Even at 93 the issue had riled Mummy. First as a wife and then as a widow, she’s spent over seven decades connected to the army and firmly believes she understands it better than most. Judges, who have no martial tradition to boast of and little understanding of the services, are unlikely to change her mind. And Mummy can be pretty obstinate.
“Don’t you think women have a right to join the army if they want to?” It wasn’t a serious question so much as an attempt to engage her in conversation. But Mummy saw it as an opportunity to teach me a thing or two.
“Don’t be silly” she shot back. “No one has a right to join the army. It’s not a birthright conferred upon you. Not unless you qualify and you are accepted. In this case, the army is the best judge of what they want and who meets their standards or requirement.”
“Oh, come now, Mummy”, I responded, still trying to be jocular despite her heavily crossed eye-brows and clearly visible irritation. “Don’t you think women in uniform parading down Rajpath would make a fetching sight?”
I think she snorted. At least it sounded like that. At any rate her contempt for my comment was difficult to miss.
“But the judges aren’t only talking of decorative roles. Would you feel safe if the defence of India was left in the care of women indulging in hand-to-hand combat with strapping lads from China and Pakistan?” Mummy waited for the import of her question to sink in. When she thought it had, she delivered her coup de grace. “When you’re faced with the prospect of ending up as chopsuey or burra kebab I think you’ll be very grateful for a tough male soldier ready to sacrifice his life for you!”

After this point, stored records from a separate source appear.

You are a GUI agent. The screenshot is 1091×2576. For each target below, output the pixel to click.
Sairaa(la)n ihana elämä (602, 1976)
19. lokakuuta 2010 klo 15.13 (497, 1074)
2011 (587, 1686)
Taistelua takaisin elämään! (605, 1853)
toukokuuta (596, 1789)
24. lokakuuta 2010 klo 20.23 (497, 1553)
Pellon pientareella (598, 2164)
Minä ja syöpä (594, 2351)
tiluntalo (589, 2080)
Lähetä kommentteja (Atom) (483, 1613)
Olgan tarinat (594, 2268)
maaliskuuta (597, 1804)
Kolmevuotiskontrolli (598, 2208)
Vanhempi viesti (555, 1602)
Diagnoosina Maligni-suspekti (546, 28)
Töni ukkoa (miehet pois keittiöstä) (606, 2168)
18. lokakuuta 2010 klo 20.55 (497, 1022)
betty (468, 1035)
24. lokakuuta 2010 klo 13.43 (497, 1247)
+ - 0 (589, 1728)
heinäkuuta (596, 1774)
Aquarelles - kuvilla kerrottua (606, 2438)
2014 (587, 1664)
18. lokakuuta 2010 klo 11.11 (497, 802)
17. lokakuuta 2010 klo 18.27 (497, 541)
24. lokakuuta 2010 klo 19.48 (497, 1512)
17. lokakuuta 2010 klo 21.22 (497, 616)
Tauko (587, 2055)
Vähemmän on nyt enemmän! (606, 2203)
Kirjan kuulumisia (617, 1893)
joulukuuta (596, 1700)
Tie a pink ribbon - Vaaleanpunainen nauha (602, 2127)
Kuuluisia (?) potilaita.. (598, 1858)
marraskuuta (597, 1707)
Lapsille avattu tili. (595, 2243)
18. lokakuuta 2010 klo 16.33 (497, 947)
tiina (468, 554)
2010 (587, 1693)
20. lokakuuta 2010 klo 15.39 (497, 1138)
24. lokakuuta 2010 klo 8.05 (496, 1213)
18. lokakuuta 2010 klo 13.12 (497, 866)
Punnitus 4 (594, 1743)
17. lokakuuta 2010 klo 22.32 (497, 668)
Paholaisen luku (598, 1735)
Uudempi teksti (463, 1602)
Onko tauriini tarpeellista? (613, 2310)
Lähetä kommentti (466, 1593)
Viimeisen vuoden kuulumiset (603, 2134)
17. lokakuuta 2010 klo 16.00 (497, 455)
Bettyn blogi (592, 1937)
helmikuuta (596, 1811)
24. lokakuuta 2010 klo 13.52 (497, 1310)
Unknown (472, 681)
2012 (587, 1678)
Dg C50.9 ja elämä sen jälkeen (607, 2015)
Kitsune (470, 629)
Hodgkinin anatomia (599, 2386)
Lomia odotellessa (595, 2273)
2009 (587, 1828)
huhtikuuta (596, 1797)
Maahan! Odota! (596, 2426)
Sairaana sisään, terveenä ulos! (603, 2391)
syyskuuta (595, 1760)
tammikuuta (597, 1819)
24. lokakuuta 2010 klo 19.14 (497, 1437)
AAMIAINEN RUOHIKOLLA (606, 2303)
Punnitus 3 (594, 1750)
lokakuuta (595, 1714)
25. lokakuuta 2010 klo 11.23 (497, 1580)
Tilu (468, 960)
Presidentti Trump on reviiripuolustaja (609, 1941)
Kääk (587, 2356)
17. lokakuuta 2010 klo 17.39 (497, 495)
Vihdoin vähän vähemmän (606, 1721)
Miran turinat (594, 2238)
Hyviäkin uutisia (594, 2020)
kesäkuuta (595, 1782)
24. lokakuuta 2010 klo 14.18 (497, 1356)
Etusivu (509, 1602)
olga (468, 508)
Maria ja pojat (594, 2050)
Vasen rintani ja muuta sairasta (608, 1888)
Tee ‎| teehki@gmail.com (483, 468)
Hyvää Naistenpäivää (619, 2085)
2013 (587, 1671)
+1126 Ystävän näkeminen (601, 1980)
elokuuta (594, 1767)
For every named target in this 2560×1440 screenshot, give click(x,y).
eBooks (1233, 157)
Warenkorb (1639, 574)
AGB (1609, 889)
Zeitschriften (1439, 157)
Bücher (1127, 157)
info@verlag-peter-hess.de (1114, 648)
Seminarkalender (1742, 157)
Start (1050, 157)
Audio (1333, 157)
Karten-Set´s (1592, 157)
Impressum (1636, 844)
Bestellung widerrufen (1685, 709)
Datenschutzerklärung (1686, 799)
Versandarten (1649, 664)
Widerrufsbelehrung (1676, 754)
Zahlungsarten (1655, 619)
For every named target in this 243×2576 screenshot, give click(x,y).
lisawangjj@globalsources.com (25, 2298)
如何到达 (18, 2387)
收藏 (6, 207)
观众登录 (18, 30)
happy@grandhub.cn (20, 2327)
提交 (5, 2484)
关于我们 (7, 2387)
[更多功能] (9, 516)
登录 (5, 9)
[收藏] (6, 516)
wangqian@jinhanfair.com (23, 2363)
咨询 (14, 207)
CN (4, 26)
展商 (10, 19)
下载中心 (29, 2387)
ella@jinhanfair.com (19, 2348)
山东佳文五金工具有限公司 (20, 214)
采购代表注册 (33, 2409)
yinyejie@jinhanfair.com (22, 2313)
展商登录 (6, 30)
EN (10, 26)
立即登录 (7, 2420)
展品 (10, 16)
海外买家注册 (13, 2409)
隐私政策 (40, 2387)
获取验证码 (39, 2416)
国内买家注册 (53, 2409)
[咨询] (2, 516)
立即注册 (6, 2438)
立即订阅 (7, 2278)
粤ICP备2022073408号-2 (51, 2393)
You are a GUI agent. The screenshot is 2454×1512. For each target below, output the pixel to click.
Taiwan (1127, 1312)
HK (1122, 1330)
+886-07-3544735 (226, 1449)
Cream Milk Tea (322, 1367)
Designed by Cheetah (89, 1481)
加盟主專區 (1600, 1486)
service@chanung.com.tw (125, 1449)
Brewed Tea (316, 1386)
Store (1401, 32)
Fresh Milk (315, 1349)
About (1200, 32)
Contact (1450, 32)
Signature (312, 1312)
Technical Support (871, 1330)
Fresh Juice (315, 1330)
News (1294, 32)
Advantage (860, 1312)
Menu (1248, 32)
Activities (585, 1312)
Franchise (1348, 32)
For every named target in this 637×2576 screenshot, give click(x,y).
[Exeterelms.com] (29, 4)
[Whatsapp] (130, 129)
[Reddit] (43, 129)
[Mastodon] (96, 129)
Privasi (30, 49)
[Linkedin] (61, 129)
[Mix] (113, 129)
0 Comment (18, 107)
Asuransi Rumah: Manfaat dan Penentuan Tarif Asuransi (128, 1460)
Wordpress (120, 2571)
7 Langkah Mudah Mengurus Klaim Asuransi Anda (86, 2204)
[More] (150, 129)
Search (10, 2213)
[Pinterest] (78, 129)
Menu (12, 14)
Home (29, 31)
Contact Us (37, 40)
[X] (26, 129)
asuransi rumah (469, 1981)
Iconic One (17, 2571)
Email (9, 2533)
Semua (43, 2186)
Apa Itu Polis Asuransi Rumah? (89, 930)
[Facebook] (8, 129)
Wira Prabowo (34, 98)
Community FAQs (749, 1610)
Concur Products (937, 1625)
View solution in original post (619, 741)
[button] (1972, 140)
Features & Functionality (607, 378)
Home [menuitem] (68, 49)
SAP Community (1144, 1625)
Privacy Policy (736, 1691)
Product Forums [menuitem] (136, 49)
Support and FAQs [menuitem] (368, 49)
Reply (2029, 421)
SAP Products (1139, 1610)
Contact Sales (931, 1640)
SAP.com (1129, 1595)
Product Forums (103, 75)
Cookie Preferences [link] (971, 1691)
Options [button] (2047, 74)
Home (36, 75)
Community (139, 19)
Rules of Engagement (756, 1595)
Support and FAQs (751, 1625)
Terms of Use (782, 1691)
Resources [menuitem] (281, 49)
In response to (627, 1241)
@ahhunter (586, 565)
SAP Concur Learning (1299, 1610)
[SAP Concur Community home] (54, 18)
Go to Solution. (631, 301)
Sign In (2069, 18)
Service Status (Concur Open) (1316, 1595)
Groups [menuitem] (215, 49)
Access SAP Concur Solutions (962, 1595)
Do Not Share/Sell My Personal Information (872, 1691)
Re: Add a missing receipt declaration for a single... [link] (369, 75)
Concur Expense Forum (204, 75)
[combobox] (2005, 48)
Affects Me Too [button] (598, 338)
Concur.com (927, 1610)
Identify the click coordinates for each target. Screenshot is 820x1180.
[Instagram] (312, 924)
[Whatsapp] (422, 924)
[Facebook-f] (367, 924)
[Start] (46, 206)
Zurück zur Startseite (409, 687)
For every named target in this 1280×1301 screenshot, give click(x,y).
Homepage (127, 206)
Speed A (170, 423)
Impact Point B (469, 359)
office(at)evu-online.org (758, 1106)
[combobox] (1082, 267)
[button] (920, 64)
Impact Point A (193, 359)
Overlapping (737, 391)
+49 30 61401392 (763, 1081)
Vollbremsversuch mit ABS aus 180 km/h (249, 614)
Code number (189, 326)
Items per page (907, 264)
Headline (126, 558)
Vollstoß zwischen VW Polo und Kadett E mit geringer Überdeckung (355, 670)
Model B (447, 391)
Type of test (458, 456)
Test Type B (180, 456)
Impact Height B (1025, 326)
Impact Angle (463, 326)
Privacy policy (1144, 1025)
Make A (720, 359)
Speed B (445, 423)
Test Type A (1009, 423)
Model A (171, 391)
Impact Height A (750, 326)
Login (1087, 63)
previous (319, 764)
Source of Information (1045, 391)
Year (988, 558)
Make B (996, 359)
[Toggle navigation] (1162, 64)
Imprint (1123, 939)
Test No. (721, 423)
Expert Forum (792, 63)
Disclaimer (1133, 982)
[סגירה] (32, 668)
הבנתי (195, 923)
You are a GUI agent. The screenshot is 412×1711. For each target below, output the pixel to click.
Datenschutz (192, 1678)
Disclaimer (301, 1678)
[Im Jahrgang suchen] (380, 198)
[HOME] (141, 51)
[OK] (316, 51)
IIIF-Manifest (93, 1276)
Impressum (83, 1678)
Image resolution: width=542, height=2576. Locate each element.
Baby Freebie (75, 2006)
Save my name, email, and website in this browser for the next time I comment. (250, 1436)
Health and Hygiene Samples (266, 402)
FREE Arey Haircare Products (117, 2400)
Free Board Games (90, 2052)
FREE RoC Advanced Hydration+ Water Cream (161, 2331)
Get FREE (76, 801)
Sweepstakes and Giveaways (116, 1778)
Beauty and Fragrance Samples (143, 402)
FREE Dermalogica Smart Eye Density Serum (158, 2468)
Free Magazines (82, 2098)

The force of that rejoinder took me aback. I had no idea Mummy had such strong and passionate views. But now that I had made this discovery I was keen to find out more.
“But there are non-combat roles women can perform. What’s wrong with that?”
“If only you’d use your head you’d realise non-combat roles are meant for the second rank. Do you want women to be in a position where they are permanently inferior?” This time Mummy positively spat out her words. So I decided to change tack.
“And do you agree with the argument that soldiers don’t like taking orders from women? The army says it goes against their cultural grain.”
“It depends on which women you mean. They may not like being commanded by one but they’ll bloody well do as they’re told when spoken to by a senior officer’s wife!” Clearly that must’ve brought back happy memories because Mummy started smiling.
“Now enough of this nonsense or I’ll think you’re as daft as those silly judges.”